(Task material)
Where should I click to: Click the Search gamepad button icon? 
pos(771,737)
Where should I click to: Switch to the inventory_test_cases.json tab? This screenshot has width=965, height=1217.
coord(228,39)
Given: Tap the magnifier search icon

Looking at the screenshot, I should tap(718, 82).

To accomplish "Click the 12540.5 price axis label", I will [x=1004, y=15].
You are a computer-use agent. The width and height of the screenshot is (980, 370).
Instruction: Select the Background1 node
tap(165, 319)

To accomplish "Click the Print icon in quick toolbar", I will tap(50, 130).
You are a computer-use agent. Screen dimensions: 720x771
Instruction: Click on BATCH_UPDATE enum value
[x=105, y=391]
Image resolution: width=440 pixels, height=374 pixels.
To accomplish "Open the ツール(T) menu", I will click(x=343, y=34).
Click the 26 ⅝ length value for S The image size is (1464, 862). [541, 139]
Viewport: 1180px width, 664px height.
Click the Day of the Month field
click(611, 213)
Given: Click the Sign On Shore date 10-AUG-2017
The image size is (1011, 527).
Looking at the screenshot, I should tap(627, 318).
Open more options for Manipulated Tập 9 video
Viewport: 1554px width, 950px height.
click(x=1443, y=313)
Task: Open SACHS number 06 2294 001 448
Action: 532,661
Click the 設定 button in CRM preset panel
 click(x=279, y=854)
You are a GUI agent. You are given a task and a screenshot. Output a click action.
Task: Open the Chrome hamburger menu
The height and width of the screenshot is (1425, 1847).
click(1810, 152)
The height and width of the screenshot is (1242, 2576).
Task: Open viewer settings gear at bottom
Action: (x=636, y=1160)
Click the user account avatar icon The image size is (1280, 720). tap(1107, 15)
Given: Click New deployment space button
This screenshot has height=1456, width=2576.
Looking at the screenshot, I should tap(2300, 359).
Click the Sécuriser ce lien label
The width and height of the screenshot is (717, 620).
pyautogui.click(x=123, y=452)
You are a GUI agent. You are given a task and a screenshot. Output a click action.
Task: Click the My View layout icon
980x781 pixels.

(Task brief)
Report every line of the entries above that contains the word "accomplish", copying each line in full.

(Answer to this task)
To accomplish "Click the 12540.5 price axis label", I will [x=1004, y=15].
To accomplish "Click the Print icon in quick toolbar", I will tap(50, 130).
To accomplish "Open the ツール(T) menu", I will click(x=343, y=34).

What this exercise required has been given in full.